Na een lange periode van isolement tijdens de coronapandemie kunnen we weer gastvrij vrienden ontvangen. Maar leggen we ook diezelfde gastvrijheid aan de dag voor de vreemde in nood? Is er nog wel sprake van onbaatzuchtige gastvrijheid zonder commercieel belang? Tertio nr. 1.167 van 22 juni werpt een licht op gastvrijheid doorheen de eeuwen en in verschillende culturen en religies.
Peter Venmans, filosoof en hispanist analyseert in zijn jongste boek Gastvrijheid. Filosofisch essay zowel historisch als theoretisch de verschillende dimensies van gastvrijheid. Als taalkundige heeft hij daarbij extra aandacht voor de taal rond gastvrijheid – een van de hoofdstukken is volledig aan etymologie gewijd – en weet hij zijn boodschap mooi en snedig te formuleren. Voor de Grieken kon niet iedereen een gastvriend zijn. Hoewel de gast een onbekende was, moest er wel een zeker symmetrie zijn: het mocht geen spreker van een vreemde taal of iemand van een andere klasse zijn. De gast moest op zijn minst het potentieel hebben om een gelijke te worden. De christelijke gastvrijheid vormt een radicale breuk met de homerische gastvrijheid. Venmans spreekt over “een schandaal”, zowel bekeken vanuit de seculiere moderne cultuur als de antieke cultuur. In tegenstelling met de homerische gastvrijheid, is de christelijke onvoorwaardelijk en universeel. Ze maakt geen onderscheid tussen mensen, zelfs niet tussen vrienden of vijanden. “Christelijke naastenliefde is onbaatzuchtige, puur schenkende, niets terugverlangende liefde.”
Op de thee
Pierre-François de Béthune, abt van het klooster Saint-André de Clerlande en voormalig secretaris generaal voor de Monastieke Interreligieuze Dialoog (MID) koestert een bijzondere interesse voor de Japanse theeceremonie. Die rituele praktijk blinkt uit in gastvrijheid. De inzichten uit zijn jarenlange training waren ook vruchtbaar voor zijn visie op interreligieuze dialoog, de gastvrijheid tussen religies. De benedictijn schreef er het boek Gastvrijheid is heilig over.

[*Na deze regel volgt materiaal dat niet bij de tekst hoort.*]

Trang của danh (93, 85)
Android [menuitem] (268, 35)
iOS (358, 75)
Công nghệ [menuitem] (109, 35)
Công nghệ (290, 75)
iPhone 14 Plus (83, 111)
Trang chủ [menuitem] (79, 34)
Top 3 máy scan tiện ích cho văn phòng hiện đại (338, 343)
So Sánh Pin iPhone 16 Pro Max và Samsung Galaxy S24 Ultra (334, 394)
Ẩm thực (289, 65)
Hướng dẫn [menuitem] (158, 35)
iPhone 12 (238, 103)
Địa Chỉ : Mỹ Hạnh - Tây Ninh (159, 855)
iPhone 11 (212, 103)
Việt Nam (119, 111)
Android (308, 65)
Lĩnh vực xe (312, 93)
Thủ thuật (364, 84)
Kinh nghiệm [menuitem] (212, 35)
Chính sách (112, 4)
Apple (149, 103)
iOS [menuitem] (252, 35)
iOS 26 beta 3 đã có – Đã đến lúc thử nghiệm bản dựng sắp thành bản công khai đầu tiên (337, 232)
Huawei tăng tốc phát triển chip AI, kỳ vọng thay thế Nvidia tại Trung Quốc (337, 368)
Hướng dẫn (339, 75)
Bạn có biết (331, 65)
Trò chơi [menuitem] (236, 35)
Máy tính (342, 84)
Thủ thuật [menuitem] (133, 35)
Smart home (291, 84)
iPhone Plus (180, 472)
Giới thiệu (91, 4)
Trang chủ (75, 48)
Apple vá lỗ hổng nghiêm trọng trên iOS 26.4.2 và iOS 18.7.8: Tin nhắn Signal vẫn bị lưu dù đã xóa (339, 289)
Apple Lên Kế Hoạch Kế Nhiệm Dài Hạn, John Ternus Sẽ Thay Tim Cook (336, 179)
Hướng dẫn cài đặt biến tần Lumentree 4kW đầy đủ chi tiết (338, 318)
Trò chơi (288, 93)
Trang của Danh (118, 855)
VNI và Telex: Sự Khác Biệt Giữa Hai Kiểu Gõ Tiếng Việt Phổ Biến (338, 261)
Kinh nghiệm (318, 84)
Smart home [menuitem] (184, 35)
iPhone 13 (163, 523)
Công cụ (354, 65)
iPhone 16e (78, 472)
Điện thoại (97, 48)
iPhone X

In bijna volledige stilte wordt het theeritueel uitgevoerd. “In de theeceremonie is de lichaamstaal belangrijk. Je moet de objecten vastnemen met veel respect. Dat respect voor de dingen weerspiegelt zich op de personen. Dat veronderstelt dat je goed gegrond bent in je adem. De handelingen die uit een juiste houding voortvloeien, zijn harmonieus. Een houding kan meer zeggen dan een mooi discours. Zonder woorden kan je je echte intenties niet verbergen.” Gastvrijheid in de theeceremonie is evenwel niet hetzelfde als vriendelijk zijn, legt De Béthune uit. “Een glimlach kan ook een commercieel zijn. In de theeceremonie wordt niet vaak geglimlacht, maar er wordt gepraat vanuit het lichaam. Die communicatie wordt gedragen door de stilte.”
Wijn in de zetel
Het Kapucijnenklooster op de Ossenmarkt in Antwerpen wordt gastvrijheid dagelijks in de praktijk gebracht. Het is sinds meer dan 3 maanden omgetoverd tot een opvangplaats voor Oekraïense vluchtelingen. Broeder Luc Vansina ontving er de eerste vluchtelingen op Aswoensdag. Ondertussen verblijven er 42 mensen. De kapucijn vertelt dat hij soms de vraag krijgt welke organisatie er achter zijn werk zit. “Ik zeg dan: die van de Bijbel. Een klooster moet alles doen wat het kan. Als er geen ruimte is, dan leg je de mensen op de gang tot je een oplossing hebt. We kunnen niet preken over de armen helpen en gastvrijheid, maar daarna met glas wijn in de zetel zitten.” In de voetsporen van Franciscus van Assisi wil de broeder in eenvoud en met respect voor elke mens leven. De zorg voor mensen in nood maakt daar een belangrijk onderdeel van uit. Of hij voldoening voelt van zijn werk? Daar kan ik nu nog niet mee bezig zijn, vanavond moet ik zien dat er eten op tafel komt”, antwoord hij met beide voeten op de grond.